ITP-associated severe hemorrhage is generally broken down into intracranial or nonintracranial hemorrhage bleeding (gastrointestinal, menstruation, or hematuria); both are uncommon. A systematic review of prospective clinical studies of severe bleeding in primary ITP showed that 1.4% of patients had intracranial hemorrhage and 9.6% of patients had a nonintracranial source but with significant variability due to patient populations and reporting methods, including the use of established bleeding severity scales.5 Individual studies showed some predictors of severe bleeding, such as degree of thrombocytopenia, previous minor bleeding, and chronic ITP (defined as >12 months prior to presentation with severe bleeding), but these factors are inconsistent.5 Bleeding severity in ITP cannot be correlated to other causes of low platelet counts, because circulating platelets in ITP have greater hemostatic effectiveness than platelets in bone marrow suppressive conditions.

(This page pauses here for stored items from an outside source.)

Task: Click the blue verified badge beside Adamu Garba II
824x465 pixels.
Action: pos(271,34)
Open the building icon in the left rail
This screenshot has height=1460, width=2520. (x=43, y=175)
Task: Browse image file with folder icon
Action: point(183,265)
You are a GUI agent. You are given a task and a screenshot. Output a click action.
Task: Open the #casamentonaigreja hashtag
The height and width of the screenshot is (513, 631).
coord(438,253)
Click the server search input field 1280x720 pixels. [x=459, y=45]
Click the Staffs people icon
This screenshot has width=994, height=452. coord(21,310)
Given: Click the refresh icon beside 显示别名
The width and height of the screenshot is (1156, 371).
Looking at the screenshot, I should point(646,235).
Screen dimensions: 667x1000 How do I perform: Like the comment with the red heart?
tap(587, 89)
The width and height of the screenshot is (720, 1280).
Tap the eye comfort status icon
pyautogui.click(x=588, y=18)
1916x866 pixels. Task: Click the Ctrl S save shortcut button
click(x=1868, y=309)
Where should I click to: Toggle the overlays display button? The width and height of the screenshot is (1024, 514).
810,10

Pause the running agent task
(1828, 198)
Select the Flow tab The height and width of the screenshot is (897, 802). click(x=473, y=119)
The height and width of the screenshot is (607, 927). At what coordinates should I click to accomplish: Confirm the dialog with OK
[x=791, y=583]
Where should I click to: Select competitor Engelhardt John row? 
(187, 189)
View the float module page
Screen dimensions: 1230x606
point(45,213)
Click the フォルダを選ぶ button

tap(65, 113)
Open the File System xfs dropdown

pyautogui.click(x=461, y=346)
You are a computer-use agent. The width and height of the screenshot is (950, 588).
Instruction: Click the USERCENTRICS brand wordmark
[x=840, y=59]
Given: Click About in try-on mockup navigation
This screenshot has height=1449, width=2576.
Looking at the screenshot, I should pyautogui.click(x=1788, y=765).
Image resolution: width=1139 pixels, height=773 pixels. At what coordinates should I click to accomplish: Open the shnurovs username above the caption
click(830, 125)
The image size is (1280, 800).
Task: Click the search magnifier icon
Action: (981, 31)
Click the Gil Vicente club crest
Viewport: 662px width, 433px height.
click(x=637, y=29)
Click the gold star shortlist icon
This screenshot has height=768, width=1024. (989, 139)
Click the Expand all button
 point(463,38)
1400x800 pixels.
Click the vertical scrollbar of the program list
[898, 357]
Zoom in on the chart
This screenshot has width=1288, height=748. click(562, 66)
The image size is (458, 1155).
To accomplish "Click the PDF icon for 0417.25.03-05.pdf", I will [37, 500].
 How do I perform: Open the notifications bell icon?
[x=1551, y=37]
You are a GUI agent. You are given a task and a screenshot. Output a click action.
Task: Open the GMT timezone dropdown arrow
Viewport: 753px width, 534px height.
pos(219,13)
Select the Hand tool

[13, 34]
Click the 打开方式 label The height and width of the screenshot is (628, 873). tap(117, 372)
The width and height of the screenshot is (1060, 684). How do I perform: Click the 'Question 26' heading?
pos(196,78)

Thus, ITP-associated bleeding is often less severe at similar numbers than thrombocytopenia due to other causes.10

ITP is not usually associated with white or red blood cell line abnormalities. Though the initial insult was ITP causing severe thrombocytopenia, the patient developed a chronic slow blood loss anemia severe enough that his renal function could not fully recover despite treatment of both the anemia and thrombocytopenia. Though anemia in chronic kidney disease (CKD) is well studied, severe anemia causing renal failure is not. However, our hypothesis remains that prolonged severe anemia caused reduced oxygen delivery to the renal tubules, leading to increased ischemia, apoptosis and necrosis, and permanent damage to the kidneys. Regarding the patient’s type II non–ST elevation myocardial infarction, demand ischemia is a well-noted sequela of severe blood loss. However, anemia is also a risk factor for development of LVH in both dialysis and non dialysis patients with CKD and has been identified as an independent risk factor for LVH in dialysis patients with CKD.11–14 The mechanism for LVH in CKD is likely due to reduced oxygen delivery to the myocardium, leading to necrosis and apoptosis of myocytes and an increase in cardiac output and oxidative stress, causing a compensatory increase in myocardium size.11–16 We propose a similar mechanism as a cause of the patient’s now chronic renal insufficiency. Regardless, our patient presented with severe anemia due to ITP-induced thrombocytopenia, resulting in multiorgan failure and likely irreversible damage to the kidneys, further revealing the relationship between chronic severe anemia and its effects on the cardiac and renal systems.